━━━━━ INPUT FOR THIS TASK ━━━━━

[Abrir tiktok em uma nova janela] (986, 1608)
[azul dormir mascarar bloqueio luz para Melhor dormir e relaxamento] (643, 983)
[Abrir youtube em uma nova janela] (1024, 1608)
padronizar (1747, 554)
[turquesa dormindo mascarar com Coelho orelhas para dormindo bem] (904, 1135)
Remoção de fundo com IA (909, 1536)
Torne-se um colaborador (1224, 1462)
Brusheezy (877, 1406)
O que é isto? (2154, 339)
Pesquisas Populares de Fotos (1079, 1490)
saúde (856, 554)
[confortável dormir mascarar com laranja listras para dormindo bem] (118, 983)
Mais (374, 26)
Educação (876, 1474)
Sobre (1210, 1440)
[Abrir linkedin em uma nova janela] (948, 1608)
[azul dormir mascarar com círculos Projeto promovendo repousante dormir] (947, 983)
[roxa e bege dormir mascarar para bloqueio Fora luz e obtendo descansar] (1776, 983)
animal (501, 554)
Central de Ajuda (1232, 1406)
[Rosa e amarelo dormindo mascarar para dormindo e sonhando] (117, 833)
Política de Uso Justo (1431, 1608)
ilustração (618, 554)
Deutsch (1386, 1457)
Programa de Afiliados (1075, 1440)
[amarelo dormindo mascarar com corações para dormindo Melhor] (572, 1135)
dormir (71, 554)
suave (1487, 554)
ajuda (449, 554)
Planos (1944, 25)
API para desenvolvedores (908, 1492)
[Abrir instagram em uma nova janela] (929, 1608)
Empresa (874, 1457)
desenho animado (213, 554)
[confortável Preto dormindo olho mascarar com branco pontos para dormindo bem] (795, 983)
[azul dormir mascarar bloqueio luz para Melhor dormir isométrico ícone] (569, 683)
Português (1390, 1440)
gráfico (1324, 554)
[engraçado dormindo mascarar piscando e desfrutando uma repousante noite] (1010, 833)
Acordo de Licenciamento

━━━━━

• **PROBLEM DETAILS**: Beginning with the line in which "Planos (1944, 25)" appears, print each remaining line of the listing exactly, the last line included.

• **WRITTEN SOLUTION**:
Planos (1944, 25)
API para desenvolvedores (908, 1492)
[Abrir instagram em uma nova janela] (929, 1608)
Empresa (874, 1457)
desenho animado (213, 554)
[confortável Preto dormindo olho mascarar com branco pontos para dormindo bem] (795, 983)
[azul dormir mascarar bloqueio luz para Melhor dormir isométrico ícone] (569, 683)
Português (1390, 1440)
gráfico (1324, 554)
[engraçado dormindo mascarar piscando e desfrutando uma repousante noite] (1010, 833)
Acordo de Licenciamento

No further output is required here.